“Chile is no longer our fatherland—it’s our motherland” became a popular refrain when Dr. Michelle Bachelet was elected four years ago to become the South America’s first female president since Bolivia’s Lydia Gueiler Tejada became interim president of that Andean nation in 1979. Unlike the appointed Gueiler, however, Bachelet won the Chilean presidency via the ballot box. Today she passed the reins of power to Sebastián Piñera, a Harvard economist and billionaire tycoon, ending a 20-year rule by La Concertación, the centre-left coalition that has governed the country since the departure of General Augusto Pinochet Ugarte.

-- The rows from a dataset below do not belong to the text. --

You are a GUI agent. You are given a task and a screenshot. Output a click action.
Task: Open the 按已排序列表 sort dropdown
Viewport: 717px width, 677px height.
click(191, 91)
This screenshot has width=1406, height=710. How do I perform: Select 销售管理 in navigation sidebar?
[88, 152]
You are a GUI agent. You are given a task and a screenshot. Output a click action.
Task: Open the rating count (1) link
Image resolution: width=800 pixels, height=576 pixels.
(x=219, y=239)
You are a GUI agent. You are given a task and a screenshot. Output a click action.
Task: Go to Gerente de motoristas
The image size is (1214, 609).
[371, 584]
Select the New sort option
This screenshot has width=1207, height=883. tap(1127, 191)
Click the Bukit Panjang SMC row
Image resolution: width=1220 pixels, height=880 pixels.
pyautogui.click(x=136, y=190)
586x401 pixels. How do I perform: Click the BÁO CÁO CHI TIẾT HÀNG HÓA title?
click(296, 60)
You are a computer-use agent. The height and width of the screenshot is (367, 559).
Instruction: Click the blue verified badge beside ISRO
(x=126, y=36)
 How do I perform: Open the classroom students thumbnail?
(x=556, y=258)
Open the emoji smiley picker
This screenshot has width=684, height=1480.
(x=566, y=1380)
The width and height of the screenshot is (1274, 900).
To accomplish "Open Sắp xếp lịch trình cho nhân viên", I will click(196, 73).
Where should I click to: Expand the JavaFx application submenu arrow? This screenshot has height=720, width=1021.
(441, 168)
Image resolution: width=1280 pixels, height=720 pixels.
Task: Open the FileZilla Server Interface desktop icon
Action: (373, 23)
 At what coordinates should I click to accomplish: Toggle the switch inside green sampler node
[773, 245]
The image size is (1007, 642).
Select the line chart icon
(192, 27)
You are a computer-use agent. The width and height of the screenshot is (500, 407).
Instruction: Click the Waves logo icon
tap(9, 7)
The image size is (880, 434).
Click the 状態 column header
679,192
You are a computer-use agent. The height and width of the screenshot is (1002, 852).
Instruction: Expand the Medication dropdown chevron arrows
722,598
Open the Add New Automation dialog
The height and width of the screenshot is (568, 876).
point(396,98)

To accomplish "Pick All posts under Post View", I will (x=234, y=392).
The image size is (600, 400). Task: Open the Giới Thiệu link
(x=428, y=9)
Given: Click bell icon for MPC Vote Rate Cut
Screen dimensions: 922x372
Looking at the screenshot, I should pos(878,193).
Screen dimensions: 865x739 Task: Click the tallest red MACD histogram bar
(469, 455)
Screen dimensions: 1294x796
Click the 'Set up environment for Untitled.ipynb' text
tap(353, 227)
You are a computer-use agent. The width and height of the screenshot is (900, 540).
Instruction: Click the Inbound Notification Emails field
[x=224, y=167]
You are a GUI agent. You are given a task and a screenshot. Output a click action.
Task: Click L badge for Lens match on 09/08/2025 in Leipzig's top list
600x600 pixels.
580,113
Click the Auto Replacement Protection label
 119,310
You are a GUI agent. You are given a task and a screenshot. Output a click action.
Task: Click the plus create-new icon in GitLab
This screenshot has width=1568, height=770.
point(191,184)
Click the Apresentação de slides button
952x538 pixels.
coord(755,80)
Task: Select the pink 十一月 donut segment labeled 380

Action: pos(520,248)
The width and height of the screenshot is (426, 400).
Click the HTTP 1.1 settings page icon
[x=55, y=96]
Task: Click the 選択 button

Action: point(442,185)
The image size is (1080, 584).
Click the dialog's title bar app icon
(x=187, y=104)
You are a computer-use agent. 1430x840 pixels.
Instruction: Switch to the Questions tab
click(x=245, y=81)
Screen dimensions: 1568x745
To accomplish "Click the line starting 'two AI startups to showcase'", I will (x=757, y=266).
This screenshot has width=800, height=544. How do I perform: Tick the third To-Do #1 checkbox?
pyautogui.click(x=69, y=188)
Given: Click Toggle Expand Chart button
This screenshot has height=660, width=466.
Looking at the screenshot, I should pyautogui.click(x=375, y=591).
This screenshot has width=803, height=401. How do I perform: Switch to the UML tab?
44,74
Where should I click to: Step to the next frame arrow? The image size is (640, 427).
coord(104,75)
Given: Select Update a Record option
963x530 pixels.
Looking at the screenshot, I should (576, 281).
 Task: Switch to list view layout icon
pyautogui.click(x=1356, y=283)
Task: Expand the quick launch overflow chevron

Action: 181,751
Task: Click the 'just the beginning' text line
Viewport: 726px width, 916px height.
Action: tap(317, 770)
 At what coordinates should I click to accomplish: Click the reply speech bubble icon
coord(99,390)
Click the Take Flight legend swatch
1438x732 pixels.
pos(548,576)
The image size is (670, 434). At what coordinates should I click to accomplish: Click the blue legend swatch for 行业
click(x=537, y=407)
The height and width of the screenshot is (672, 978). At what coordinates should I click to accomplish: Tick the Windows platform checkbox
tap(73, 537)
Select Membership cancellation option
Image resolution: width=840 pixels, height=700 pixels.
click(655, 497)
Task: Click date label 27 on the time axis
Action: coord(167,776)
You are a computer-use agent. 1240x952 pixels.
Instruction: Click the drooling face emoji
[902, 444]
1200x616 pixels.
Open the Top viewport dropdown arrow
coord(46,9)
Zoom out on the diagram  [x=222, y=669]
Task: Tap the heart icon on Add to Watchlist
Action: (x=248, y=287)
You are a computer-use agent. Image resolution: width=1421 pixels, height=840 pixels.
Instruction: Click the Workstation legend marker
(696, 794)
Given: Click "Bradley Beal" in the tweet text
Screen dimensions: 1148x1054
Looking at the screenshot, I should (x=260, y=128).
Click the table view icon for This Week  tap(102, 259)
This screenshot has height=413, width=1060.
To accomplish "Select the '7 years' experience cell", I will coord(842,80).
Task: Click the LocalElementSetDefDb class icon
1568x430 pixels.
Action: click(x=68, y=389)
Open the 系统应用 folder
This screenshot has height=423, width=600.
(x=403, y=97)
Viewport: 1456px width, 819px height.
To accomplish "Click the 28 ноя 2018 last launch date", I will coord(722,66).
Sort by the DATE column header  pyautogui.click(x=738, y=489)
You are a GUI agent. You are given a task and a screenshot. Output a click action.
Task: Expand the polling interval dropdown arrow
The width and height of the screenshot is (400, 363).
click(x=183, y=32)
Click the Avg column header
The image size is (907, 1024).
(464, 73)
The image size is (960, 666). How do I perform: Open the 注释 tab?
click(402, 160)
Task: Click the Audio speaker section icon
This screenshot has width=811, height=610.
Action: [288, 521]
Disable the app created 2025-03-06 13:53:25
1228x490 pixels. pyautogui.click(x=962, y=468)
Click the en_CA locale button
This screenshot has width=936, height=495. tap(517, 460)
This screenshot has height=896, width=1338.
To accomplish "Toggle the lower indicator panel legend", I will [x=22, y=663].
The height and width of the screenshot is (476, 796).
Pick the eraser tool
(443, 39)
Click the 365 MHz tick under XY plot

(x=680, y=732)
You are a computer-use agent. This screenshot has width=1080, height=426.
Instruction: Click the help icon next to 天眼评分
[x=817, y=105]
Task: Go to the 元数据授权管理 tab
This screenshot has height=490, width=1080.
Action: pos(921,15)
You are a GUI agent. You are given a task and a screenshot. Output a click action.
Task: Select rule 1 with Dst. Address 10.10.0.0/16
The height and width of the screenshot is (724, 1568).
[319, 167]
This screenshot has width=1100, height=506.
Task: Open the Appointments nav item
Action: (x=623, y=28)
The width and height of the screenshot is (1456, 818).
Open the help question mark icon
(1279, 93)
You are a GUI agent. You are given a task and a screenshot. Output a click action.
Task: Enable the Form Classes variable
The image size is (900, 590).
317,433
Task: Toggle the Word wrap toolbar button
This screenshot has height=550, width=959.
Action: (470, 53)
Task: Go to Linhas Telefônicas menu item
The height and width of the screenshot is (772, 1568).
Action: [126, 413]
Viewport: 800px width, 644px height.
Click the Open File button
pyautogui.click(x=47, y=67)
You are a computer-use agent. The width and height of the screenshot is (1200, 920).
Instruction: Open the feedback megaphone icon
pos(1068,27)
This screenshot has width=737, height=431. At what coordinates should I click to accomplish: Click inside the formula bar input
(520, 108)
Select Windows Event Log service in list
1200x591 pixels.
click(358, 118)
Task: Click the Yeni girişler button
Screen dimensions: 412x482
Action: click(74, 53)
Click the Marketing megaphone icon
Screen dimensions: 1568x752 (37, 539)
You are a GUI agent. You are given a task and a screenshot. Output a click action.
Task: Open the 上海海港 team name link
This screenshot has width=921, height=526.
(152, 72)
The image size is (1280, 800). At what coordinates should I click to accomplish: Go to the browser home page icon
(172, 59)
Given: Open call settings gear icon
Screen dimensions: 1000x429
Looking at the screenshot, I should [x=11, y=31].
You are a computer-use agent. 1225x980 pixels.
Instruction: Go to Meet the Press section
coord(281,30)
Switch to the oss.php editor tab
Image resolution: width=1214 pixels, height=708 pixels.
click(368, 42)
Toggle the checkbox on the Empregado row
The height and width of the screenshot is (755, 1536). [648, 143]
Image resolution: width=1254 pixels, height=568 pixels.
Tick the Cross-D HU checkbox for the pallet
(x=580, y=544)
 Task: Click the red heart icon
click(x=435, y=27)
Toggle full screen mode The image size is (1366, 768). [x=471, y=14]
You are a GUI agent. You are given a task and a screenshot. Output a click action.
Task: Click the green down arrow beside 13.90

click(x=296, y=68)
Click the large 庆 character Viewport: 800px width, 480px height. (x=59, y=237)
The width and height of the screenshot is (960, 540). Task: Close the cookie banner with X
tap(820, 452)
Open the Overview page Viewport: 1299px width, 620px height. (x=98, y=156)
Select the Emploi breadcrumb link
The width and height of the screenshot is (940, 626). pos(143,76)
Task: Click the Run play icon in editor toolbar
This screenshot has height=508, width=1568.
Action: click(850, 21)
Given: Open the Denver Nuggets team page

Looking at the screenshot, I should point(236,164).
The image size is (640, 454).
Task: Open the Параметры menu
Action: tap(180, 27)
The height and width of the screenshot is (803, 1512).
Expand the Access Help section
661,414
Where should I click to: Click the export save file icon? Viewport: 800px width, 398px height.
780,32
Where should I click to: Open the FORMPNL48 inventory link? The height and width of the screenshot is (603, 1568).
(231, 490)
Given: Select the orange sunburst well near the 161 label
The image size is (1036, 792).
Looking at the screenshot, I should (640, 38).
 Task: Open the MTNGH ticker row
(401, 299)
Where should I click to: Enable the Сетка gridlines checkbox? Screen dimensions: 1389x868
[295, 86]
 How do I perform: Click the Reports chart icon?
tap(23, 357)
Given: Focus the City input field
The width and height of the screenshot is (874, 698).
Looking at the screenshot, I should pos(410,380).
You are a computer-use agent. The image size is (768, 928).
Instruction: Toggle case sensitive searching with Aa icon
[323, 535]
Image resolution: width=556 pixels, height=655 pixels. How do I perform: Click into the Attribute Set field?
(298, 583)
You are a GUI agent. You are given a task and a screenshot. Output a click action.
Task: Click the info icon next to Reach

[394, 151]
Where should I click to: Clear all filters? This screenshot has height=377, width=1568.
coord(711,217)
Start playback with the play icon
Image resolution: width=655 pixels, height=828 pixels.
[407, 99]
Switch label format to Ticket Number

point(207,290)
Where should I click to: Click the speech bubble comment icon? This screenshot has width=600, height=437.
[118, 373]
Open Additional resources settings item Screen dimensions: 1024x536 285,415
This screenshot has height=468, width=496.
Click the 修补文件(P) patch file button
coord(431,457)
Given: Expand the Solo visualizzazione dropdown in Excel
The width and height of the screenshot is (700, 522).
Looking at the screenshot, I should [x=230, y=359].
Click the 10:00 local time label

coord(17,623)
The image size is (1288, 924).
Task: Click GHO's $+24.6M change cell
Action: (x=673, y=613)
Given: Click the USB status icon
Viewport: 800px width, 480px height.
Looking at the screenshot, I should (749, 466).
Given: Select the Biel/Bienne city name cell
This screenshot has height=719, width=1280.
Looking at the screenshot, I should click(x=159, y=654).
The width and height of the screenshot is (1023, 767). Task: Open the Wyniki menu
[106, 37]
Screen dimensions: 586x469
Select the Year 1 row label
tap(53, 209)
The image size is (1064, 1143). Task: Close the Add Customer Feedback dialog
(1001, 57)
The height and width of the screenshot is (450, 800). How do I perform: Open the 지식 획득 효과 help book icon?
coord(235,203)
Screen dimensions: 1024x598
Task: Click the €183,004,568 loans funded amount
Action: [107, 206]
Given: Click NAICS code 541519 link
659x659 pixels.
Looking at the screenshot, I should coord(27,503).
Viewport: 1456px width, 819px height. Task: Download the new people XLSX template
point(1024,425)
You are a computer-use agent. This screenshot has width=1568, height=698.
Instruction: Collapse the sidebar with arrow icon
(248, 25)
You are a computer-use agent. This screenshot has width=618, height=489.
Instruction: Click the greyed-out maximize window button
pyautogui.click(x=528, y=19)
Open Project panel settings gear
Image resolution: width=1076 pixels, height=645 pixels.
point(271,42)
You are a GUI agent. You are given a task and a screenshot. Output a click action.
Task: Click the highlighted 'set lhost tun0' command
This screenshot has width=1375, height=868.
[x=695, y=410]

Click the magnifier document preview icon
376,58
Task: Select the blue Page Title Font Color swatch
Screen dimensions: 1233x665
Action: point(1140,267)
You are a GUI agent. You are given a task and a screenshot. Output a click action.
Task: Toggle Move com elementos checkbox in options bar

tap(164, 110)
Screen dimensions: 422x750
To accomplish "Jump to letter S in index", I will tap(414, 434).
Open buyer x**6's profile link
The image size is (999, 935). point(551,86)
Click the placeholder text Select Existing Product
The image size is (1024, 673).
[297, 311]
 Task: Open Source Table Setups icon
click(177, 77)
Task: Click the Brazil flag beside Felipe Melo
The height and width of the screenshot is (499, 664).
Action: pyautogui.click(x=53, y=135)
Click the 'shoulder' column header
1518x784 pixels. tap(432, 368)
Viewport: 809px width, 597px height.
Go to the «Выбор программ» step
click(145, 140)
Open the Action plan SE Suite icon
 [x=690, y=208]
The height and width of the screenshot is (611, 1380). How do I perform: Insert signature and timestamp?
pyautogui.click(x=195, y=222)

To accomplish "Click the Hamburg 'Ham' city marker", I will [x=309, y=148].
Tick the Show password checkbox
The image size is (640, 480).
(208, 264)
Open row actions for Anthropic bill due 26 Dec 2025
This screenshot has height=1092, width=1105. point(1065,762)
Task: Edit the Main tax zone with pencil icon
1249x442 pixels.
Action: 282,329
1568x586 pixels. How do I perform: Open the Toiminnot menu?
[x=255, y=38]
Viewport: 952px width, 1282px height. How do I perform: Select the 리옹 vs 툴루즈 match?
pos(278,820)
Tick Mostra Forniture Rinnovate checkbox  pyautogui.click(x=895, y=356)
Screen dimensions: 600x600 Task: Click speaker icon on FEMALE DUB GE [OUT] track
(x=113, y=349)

For the Latin American left, this is certainly a bittersweet moment. There's an immense pride in the success of her government which exits a remarkable 84 percent approval rate. Chile's rise points to the success of the “pragmatic socialism” movement in Latin America, a left-leaning democratic coalition of countries that includes Brazil, Uruguay, Paraguay and El Salvador that aims for progressive policies focused on reduction of social inequality coupled with traditional free market economic policy. And while we turned over power to the right, the loss is tempered by the fact Sebastián Piñera has pledged to maintain and extend the policies that have created Chile's social safety net. It is not insignificant to note that when the right accepts the ideas of the left as part of the model, we have won a major victory. This is perhaps Bachelet's greatest triumph. In Chile, pragmatic socialism is the economic model.
It’s somewhat remarkable that Michelle Bachelet even became President. Bachelet, an agnostic and single mother of three children including one with a non-married partner, is an atypical mother in a country widely viewed as one of the more conservative Catholic countries in which divorce was banned until 2004. A profile such as hers would disqualify any American from seeking the Presidency. She is the daughter of an air force general who died after being tortured during the dictatorship of General Augusto Pinochet (1973-1989). Bachelet with her mother fled into exile returning only the political situation in Chile stabilized. She would work with torture victims during the dark years of the Pinochet dictatorship.
Between 2000 and 2002, Bachelet was health minister in the government of fellow Socialist Ricardo Lagos, and she was later the country’s defense minister, up until October 2004 when she resigned in order to run for the presidency.
A pediatrician by training, Dr. Bachelet embraced gender issues from the start, vowing that her government would "fight with all its capacity for the full exercise of women’s rights.”
Among the accomplishments of the Bachelet government in the realm of gender issues were:
- A law giving women the right to breast-feed at work.
- A law stiffened the penalties for men who fail to pay alimony.
- Hundreds of nurseries have been established nationwide, along with domestic violence shelters for women and children.
- Equal numbers of women and men are now serving in top government jobs, including in the Cabinet.
- Women were for the first time admitted at the Chilean Naval Academy.
But it is in the realm of social investment and especially in the area of childhood development that Bachelet had the biggest impact. Under Bachelet Chile shaved off 50 basis points off the country’s GINI co-efficient narrowing the income inequality gap from 0.571 in 2005 to 0.520 last year. Looking over the course of the decade, the narrowing of social inequality from 0.583 in 2001 some sixty basis points stands out as one of the more notable achievements anywhere in the world. When one considers that the GINI co-efficient stood at 0.64 when Pinochet left office, the impact of the Left's rule in Chile becomes evident.
In 1985, 45 percent of Chileans lived in poverty with some 20 percent living in extreme poverty classified as living on two dollars or less per day. In 1990, when Augusto Pinochet left office, more than 38.6 percent of people in this Andean country of 16 million lived below the poverty line. By 2003, the poverty rate had been cut to 18.7 percent and as of 2008 it stood at just 13.7 percent. The number of Chileans who today live in extreme poverty is just 2.4 percent.